Blackhawks playoff games start way too late, and it's ridiculous

Written by
Chris Bourg

Chicagoans love the Blackhawks and they especially love watching them in the Stanley Cup Playoffs. Thursday night's game against the St. Louis Blues was no exception, with Patrick Kane scoring the game-winning goal just three minutes into the second overtime period to keep the Hawks' season alive. But while Kane certainly stole the show with his late-game heroics, Blackhawks announcer Pat Foley caused a stir during the broadcast when he used his platform to issue a spot-on critique of the NHL for scheduling yet another game in this Blues-Blackhawks series to start at 8:30pm Central Time. You can view the video here, but here is a partial transcript:

"Well Eddie, we have had a tremendous series between two great teams here... But this is the third time in five games that a start time of 8:42 local was mandated. I can say with certainty players cannot stand these late starts, coaches cannot stand them, most importantly the fans can't stand them. So as we approach midnight Eastern again, on a work night, a school night, a simple question. An 8:42 puck drop serves who?"

Foley is absolutely right about this. There is no reason the NHL should be scheduling the games in this series as late as they have been. It might be excusable if the Hawks were playing a west coast team and the NHL wanted to compromise a fair start time between the two time zones, but these are two teams in the middle of the country. The fans who live in Chicago and St. Louis shouldn't have to stay up until at least 11pm just to watch the entirety of regulation for a playoff hockey game. It's even worse when the games go to overtime and run as long as last night's matchup.

The scheduling is even more egregious when you consider how the Stanley Cup playoff bracket is currently set up. The second and third team from each division are always matched up with each other in the first round, which is how the Blackhawks and Blues were paired up this year. In the case of the Western Conference's Central division—the division the Hawks play in—every team is located in the Central Time Zone with the exception of the Colorado Avalanche, who are located in the Mountain Time Zone. So why the hell would someone think it's a good idea to have a matchup between two teams on Central Time start at 8:30pm? The NHL should know well ahead of time not to put the games from that part of the playoff bracket in such a late time slot.

- **Directions for this task**
Extend the article on late Blackhawks playoff start times, picking up right after its final sentence.

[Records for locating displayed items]
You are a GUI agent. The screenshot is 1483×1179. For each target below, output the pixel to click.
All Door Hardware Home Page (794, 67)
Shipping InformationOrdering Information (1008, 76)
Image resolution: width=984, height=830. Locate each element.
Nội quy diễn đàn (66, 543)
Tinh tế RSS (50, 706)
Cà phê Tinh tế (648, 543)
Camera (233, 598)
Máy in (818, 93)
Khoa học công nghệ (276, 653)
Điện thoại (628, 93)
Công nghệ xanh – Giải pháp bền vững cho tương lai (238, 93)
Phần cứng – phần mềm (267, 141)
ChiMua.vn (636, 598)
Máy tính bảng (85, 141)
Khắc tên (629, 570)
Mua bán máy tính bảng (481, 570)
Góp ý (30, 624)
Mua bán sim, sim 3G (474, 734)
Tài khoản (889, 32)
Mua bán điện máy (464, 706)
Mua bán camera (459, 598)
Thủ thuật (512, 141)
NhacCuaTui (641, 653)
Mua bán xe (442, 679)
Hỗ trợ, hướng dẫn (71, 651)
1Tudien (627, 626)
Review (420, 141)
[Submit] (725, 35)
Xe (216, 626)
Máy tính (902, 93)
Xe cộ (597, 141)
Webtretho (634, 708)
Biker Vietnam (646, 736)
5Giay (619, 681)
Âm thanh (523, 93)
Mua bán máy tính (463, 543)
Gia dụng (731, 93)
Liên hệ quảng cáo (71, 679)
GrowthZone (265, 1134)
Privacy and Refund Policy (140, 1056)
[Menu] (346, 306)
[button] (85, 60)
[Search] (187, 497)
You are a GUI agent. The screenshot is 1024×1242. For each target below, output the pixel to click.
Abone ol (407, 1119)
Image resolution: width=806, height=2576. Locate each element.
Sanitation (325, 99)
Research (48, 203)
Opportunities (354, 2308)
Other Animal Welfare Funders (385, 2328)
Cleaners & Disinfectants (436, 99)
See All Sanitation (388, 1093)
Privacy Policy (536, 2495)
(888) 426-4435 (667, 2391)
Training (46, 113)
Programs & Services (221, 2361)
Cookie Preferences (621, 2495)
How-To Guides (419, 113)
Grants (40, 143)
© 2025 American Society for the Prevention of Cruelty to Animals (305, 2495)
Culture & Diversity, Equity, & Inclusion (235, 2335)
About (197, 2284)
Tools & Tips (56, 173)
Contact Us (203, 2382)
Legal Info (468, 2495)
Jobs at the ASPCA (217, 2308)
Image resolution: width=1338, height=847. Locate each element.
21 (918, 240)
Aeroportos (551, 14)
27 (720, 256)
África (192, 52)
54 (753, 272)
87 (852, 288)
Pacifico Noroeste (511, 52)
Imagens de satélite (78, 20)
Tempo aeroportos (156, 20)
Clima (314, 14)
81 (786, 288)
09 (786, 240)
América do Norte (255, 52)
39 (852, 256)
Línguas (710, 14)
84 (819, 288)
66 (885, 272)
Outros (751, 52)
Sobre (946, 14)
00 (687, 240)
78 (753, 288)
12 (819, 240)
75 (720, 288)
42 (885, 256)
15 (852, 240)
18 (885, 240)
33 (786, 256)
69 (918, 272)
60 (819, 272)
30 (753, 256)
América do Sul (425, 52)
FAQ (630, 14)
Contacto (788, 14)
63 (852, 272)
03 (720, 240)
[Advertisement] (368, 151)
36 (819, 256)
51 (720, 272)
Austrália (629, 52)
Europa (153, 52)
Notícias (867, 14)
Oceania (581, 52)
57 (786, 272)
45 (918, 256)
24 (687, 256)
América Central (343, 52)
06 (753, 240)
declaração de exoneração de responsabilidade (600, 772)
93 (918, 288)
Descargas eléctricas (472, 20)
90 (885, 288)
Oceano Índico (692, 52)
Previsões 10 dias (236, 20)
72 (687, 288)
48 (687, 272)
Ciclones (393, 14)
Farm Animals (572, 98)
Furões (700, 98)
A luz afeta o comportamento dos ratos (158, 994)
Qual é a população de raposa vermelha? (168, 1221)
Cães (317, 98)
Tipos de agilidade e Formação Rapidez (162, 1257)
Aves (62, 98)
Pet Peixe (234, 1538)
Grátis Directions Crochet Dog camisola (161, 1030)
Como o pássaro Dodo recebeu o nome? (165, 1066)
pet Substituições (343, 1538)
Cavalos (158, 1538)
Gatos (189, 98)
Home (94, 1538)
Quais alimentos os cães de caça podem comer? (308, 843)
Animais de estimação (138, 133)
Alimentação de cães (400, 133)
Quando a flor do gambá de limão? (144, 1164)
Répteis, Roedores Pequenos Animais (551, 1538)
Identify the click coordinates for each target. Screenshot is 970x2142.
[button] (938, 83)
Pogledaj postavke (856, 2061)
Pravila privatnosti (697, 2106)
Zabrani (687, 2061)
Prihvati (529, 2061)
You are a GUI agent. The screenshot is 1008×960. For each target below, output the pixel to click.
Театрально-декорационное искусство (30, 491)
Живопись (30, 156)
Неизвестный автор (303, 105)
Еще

- **Output**
One possible reason behind these late starts could be that the NHL and NBC want to be able to make a viewing schedule that allows the entire country the chance to see playoff games in their entirety, especially the ones involving the Blackhawks. One simple (and seemingly obvious) solution would be to stagger the start times and take advantage of the NHL's overflow channels. If the league were to air four games a night, it could start the East Coast games at 6pm CT, then start the West Coast games between 7pm and 8pm CT on other channels. CBS is able to do it with the NCAA Tournament—NBC should be able to do the same with playoff hockey.

Most importantly, late start times really suck for the fans. Chicagoans won't stop watching the Blackhawks just because puck drop is later than we would like (I'm sure people would tune in even if the puck drop was at 3am). But many people work long hours starting early in the morning and simply don't have the energy at the end of the night to watch a four-hour hockey game that begins at 8:30pm. Most parents probably aren't letting their kids stay up until after 11pm to watch a first round playoff game.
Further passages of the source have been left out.